- _Excerpted text_:
####################

Key advancement: Compounding context. Each stage's output enriches the next stage's input; returns accumulate across the pipeline.
Stage 3 — System Designer Framing
Framing: AI as a component in a designed system with feedback loops, measurement, and self-improvement.
Behavior: Engineers define evaluation criteria before implementation. Error analysis precedes optimization. Measurement infrastructure — evals, tracing, human review — is designed first; automation of benchmarks follows manual understanding, not the reverse.
Prompt-level correlation: Typically L5-L7. Meta-cognitive prompts (Level 7) emerge from the demands of this framing: once an engineer treats the system as measurable, prompts that improve themselves become structurally necessary rather than optional.
Named by: Hamel [4][6] — manual error analysis is the highest-ROI starting point; "good writing is good thinking" — prompt engineering requires active intellectual engagement; Willison [7] — design decisions remain human before delegation to the system.

####################

- _Material shown_:

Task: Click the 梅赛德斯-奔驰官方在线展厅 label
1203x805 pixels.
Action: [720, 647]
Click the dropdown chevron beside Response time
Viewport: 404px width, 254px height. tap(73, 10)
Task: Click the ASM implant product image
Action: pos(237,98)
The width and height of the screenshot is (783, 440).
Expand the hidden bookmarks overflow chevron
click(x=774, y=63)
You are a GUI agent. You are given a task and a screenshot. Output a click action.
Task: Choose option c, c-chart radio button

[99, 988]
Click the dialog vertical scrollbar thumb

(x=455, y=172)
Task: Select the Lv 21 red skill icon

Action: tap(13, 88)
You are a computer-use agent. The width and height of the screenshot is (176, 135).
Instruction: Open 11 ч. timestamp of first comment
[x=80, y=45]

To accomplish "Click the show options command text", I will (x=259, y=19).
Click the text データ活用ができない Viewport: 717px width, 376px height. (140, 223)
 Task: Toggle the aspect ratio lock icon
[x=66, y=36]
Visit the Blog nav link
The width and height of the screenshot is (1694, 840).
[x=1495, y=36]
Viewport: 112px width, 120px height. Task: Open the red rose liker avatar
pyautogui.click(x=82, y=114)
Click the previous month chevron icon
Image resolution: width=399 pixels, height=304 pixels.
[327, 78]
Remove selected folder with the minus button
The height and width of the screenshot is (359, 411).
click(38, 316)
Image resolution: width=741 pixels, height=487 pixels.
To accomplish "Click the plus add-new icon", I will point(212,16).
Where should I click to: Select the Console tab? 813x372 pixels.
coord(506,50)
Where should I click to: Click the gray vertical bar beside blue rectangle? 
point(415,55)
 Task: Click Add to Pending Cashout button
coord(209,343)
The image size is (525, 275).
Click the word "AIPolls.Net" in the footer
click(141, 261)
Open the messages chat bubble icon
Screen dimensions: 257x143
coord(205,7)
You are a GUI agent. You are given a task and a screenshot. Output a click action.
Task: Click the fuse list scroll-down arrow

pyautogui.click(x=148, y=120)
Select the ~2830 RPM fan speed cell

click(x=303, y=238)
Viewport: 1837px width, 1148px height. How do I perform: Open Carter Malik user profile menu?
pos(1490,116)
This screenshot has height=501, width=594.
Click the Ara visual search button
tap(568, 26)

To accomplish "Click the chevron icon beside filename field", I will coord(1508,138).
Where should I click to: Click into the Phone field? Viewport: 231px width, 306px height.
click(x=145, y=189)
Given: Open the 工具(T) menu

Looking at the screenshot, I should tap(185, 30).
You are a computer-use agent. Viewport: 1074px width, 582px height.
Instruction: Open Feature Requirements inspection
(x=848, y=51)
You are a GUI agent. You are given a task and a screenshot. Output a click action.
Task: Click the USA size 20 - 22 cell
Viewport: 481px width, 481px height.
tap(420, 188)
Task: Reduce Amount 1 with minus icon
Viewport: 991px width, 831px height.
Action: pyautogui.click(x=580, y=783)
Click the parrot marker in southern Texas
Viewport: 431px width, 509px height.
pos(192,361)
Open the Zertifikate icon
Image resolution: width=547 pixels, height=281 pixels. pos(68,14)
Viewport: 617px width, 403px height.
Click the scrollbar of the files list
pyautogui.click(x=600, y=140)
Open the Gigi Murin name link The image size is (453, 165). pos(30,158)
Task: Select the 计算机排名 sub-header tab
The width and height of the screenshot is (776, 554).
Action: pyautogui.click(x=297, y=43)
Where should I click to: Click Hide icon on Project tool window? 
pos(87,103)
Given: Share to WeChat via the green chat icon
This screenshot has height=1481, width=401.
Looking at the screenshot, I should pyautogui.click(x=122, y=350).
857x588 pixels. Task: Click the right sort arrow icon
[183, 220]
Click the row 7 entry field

####################

- _Problem description_:
Print everything in the System Designer framing text from "Behavior: Engineers define" down to "rather than optional.", word for word.

- _Written response_:
Behavior: Engineers define evaluation criteria before implementation. Error analysis precedes optimization. Measurement infrastructure — evals, tracing, human review — is designed first; automation of benchmarks follows manual understanding, not the reverse.
Prompt-level correlation: Typically L5-L7. Meta-cognitive prompts (Level 7) emerge from the demands of this framing: once an engineer treats the system as measurable, prompts that improve themselves become structurally necessary rather than optional.